More Americans have negative views on China than ever before: poll

More Americans have unfriendly views about China, with about 66 percent now saying they have negative views — up nearly 20 percentage points since the start of the Trump administration in 2017, according to a new poll by the Pew Research Center.

That negative rating is higher than at any time since Pew began asking the question in 2005.

Economic factors, such as job losses to China and the US trade deficit with the communist country remain top concerns for Americans.

But other issues – including Chinese human rights policies and pollution and its effect on the environment – also have Americans worried, according to the survey.

“Positive views of China’s leader, President Xi Jinping, are also at historically low levels,” the center said in a statement Tuesday.

The coronavirus pandemic had little effect on people’s feelings toward the US rival, Pew reported.

“While China’s handling of the virus may have made an impression on some Americans, it does not appear that escalating conditions in the US over the course of March shifted attitudes toward China during that period,” the center said.

“Views of China did not significantly change when comparing those surveyed before and after March 12, approximately when the NBA indefinitely postponed the remainder of the season and actor Tom Hanks announced testing positive for COVID-19 on social media,” the statement continued.

Americans interviewed before March 13, when the US declared a national emergency, had equally negative views toward China as those interviewed on or after that date, even when accounting for age, education, gender and political affiliation.

The poll showed that Americans also see the US as more of an economic powerhouse than China by about two-to-one — 59 percent vs. 30 percent.

But there was a partisan divide in views about China, with Republicans remaining more concerned than Democrats in many of the questions asked in the report.

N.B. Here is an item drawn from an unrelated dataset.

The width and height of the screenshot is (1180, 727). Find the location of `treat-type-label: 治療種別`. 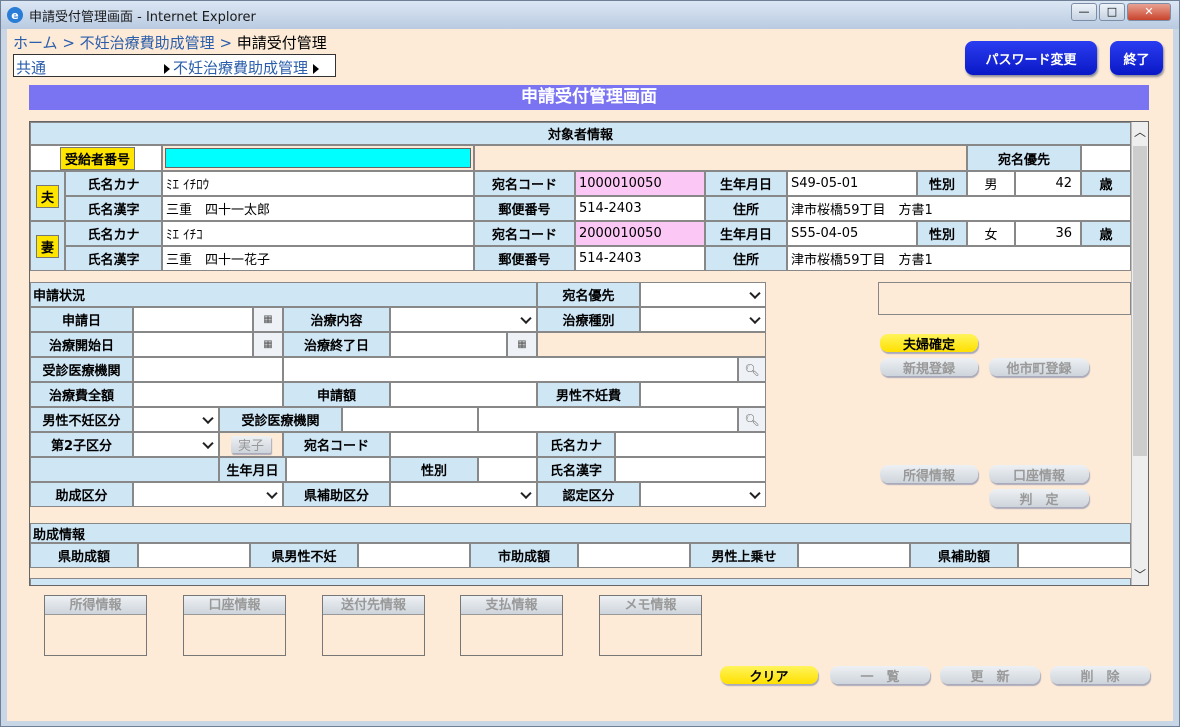

treat-type-label: 治療種別 is located at coordinates (588, 320).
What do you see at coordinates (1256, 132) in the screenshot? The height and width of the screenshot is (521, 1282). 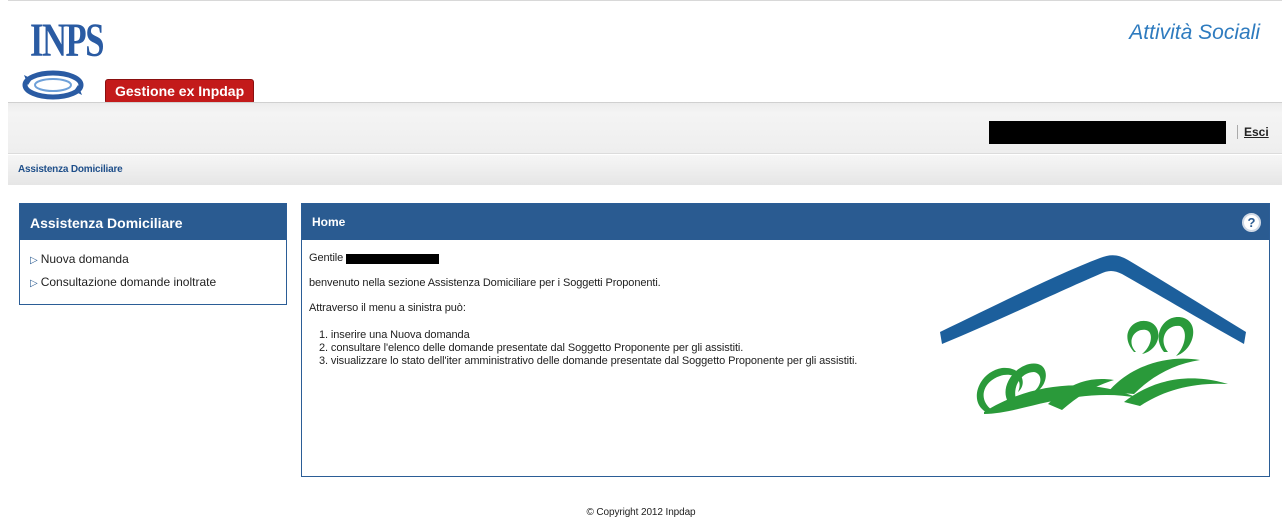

“Nearly three-quarters of Republicans and Republican-leaning independents see China unfavorably, compared with roughly six-in-10 Democrats and Democratic leaners,” Pew said.

“Still, negative views of China increased slightly among Democrats this year, so partisans of both stripes are now largely negative toward the superpower,” the center continued, adding that from 2018 to 2019, both parties registered their most unfavorable opinions to date in 2020.

The poll also showed that younger people, who have in the past been more positive than older Americans toward China, now hold more negative views of the country and are likely to see it as a threat to the US.

“Older Americans, however, still take a more negative stance than their younger compatriots on most aspects of the US-China relationship,” Pew said.

The survey was conducted March 3 to 29, among 1,000 adults in the US, and has a margin of error of plus or minus 3.7 points.